Menschen mit Schwerbehinderung genießen im Arbeitsrecht einen besonderen Schutz. Eine Kündigung muss beispielsweise zunächst durch das Integrationsamt bestätigt werden. Öffentliche Arbeitgeber müssen Schwerbehinderte, die sich auf eine Stelle beworben haben, zudem zu einem Vorstellungsgespräch einladen. Wenn "die fachliche Eignung offensichtlich fehlt", könne laut Sozialgesetzbuch aber auch davon abgesehen werden.

Es braucht Aufklärung, dass Menschen mit Behinderungen nicht weniger leistungsfähig sind, dass sie nicht häufiger krank sind, sondern dass sie im Gegenteil oftmals sehr loyale Arbeitnehmerinnen und Arbeitnehmer sind.

Christina Marx, Sprecherin Aktion Mensch

Fast 670 Euro Lohn weniger für Frauen mit Behinderung

Eine Studie der Aktion Mensch zur Situation von Frauen mit Behinderung auf dem Arbeitsmarkt zeigt, dass 50 Prozent der Befragten im Bewerbungsprozess schon einmal Diskriminierung erlebt haben. Zudem würden sie sich von Stellenanzeigen oft gar nicht angesprochen fühlen und sich damit auch nicht bewerben, meint Christina Marx. Zudem erhielten sie die niedrigste Bezahlung. Im Durchschnitt verdienen weibliche Erwerbstätige mit Behinderung 667 Euro netto weniger pro Monat als ihre männlichen Pendants, heißt es in der Studie.

Zukünftig brauche es eine größere Offenheit von Unternehmen, Menschen mit Behinderungen überhaupt zu beschäftigen, so Marx weiter. Das fange schon bei einer barrierefreien Webseite an. Auch mehr Flexibilität in die Ausbildung sei nötig, damit Menschen mit unterschiedlichen Beeinträchtigungen ihre Stärken besser ausspielen können. "Es braucht Aufklärung, dass Menschen mit Behinderungen nicht weniger leistungsfähig sind, dass sie nicht häufiger krank sind, sondern dass sie im Gegenteil oftmals sehr loyale Arbeitnehmerinnen und Arbeitnehmer sind."

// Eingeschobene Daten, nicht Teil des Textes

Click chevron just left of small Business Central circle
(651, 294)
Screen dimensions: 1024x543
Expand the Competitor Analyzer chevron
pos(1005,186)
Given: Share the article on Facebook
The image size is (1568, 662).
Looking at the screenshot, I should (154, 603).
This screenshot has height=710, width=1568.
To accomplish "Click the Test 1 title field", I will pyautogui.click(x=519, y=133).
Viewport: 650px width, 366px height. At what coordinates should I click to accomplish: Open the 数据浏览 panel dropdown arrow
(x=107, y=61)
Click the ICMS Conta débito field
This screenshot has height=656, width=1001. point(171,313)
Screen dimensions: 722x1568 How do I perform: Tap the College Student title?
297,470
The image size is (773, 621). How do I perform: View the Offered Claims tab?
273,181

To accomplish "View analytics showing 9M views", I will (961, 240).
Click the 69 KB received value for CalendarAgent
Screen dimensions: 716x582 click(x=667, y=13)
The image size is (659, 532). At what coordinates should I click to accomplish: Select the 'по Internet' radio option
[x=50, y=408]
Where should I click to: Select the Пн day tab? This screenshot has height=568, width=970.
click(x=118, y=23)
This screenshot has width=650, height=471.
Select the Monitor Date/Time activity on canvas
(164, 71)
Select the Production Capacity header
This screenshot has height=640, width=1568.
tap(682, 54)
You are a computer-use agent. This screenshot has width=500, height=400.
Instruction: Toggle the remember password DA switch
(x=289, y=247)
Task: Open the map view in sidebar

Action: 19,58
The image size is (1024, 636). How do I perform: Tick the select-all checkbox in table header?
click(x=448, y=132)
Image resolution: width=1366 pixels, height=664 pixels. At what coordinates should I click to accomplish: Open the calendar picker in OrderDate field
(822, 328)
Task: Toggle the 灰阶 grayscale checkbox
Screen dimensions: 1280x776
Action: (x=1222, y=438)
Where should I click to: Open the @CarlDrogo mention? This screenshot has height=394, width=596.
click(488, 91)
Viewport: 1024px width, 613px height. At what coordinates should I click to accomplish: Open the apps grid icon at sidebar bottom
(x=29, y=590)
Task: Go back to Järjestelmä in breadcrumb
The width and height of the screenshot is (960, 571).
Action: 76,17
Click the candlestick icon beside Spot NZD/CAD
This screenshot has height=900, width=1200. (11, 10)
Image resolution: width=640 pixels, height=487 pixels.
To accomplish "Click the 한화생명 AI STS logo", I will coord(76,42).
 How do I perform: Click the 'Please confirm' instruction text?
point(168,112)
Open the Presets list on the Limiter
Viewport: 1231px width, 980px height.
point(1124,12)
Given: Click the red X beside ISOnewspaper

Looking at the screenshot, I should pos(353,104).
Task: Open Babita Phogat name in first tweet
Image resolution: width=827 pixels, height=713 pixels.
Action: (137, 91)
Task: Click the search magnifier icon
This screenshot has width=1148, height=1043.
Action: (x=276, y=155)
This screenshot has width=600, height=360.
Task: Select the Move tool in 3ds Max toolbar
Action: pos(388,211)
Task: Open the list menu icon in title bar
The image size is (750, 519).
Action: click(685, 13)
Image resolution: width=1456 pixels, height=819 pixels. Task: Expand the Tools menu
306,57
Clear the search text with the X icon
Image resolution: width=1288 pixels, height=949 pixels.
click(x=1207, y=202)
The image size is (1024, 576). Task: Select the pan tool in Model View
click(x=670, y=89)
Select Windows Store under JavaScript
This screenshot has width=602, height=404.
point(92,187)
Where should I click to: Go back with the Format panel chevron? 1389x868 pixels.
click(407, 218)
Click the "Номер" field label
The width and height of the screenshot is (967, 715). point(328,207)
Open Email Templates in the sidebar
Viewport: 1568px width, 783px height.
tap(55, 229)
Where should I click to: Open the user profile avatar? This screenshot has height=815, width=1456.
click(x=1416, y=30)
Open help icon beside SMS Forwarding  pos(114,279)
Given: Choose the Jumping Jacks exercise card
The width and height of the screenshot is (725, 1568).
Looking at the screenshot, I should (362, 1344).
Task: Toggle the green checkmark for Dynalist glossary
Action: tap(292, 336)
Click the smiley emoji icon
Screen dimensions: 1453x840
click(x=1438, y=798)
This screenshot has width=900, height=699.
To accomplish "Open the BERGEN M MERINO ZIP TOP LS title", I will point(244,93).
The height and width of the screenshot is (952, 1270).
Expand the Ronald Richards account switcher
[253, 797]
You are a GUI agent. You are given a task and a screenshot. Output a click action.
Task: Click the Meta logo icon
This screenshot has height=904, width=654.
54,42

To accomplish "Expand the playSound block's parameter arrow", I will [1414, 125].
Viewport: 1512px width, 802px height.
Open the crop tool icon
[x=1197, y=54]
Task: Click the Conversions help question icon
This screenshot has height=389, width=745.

Dieses Thema im Programm: MDR AKTUELL | Das Nachrichtenradio | 03. Februar 2024 | 09:12 Uhr

3 Kommentare

Rechtsstaatlichkeit vor 16 Wochen

"...sind Unternehmen mit mehr als 20 Beschäftigten laut Sozialgesetzbuch verpflichtet, mindestens fünf Prozent ihrer Arbeitsplätze mit schwerbehinderten Menschen zu besetzen."
Steht in ihrem Artikel! Mir wird das vorgeschrieben!

MDR-Team vor 16 Wochen

Hallo Rechtsstaatlichkeit,
der Staat schreibt dies nicht vor. Der Staat regelt mit einer Quote die Inklusion von Menschen mit Behinderung. In erster Linie geht es darum, "die Benach­teiligung von Menschen mit Behinderungen zu beseitigen und zu verhindern sowie ihre gleich­berechtigte Teilhabe am Leben in der Gesellschaft zu gewähr­leisten und ihnen eine selbstbestimmte Lebensführung zu ermöglichen." Erfüllen Betriebe die Quote nicht, zahlen sie pro fehlenden Arbeitsplatz eine Ausgleichsabgabe zwischen 140 bis 720 Euro jährlich.
Mehr dazu: https://www.bmas.de/DE/Service/Gesetze-und-Gesetzesvorhaben/gesetz-zur-gleichstellung-behinderter-menschen.html
Freundliche Grüße vom MDR.de-Team

Rechtsstaatlichkeit vor 16 Wochen

Ist schon dreist in Deutschland, ich gründe ein Unternehmen auf mein Risiko und meine Verantwortung und der Staat schreibt mir vor, welche Mitarbeiter ich einstellen muss!